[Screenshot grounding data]
-- Opening Marker --

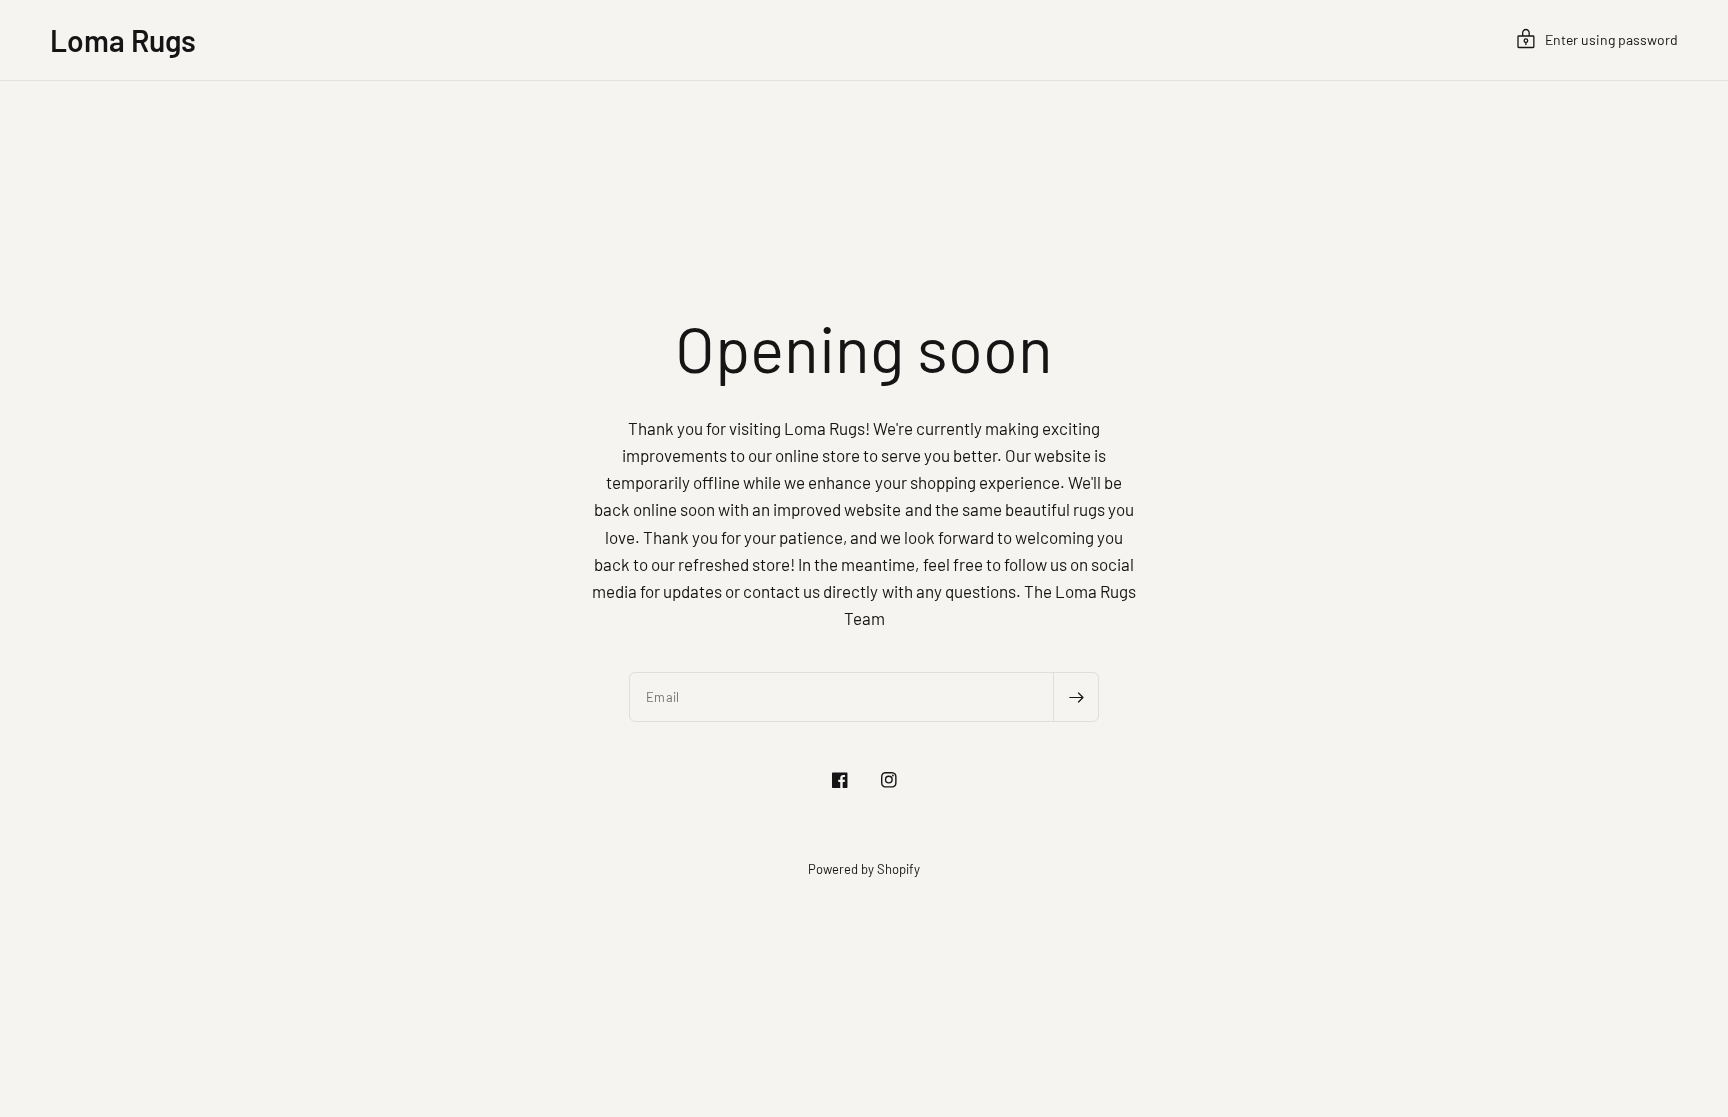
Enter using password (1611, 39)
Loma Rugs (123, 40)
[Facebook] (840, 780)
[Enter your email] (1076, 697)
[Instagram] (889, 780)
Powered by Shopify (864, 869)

-- Closing Marker --

- About this exercise:
Check the data line by line and report how many lines contain "Enter" as a word or string, giving nothing besides the number.

- Result for this exercise:
2